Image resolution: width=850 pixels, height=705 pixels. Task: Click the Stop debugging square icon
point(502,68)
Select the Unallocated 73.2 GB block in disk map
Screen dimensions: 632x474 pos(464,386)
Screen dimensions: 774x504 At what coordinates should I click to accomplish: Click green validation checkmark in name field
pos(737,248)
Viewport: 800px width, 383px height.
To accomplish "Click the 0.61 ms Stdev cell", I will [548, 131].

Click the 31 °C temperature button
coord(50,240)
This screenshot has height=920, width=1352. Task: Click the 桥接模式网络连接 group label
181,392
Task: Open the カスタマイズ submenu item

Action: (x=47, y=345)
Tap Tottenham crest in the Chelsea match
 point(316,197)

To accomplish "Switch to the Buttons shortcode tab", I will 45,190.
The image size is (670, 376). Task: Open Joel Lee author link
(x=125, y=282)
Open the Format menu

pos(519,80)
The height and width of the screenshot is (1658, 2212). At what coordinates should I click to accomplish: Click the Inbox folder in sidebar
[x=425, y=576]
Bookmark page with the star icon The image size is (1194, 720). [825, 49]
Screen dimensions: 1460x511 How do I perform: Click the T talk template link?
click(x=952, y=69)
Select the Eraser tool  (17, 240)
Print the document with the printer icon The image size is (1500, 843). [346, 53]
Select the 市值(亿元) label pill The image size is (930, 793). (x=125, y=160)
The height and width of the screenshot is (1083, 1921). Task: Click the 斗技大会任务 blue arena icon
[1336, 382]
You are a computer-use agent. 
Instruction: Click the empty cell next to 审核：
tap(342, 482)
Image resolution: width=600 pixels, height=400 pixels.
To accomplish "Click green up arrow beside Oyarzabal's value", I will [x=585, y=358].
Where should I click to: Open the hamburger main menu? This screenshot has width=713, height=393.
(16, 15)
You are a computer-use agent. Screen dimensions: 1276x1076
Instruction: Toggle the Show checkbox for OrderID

What you should do → Each line of the listing that contains the word "will" must be copied.

Solution →
To accomplish "Click the 0.61 ms Stdev cell", I will [548, 131].
To accomplish "Switch to the Buttons shortcode tab", I will 45,190.
To accomplish "Click green up arrow beside Oyarzabal's value", I will [x=585, y=358].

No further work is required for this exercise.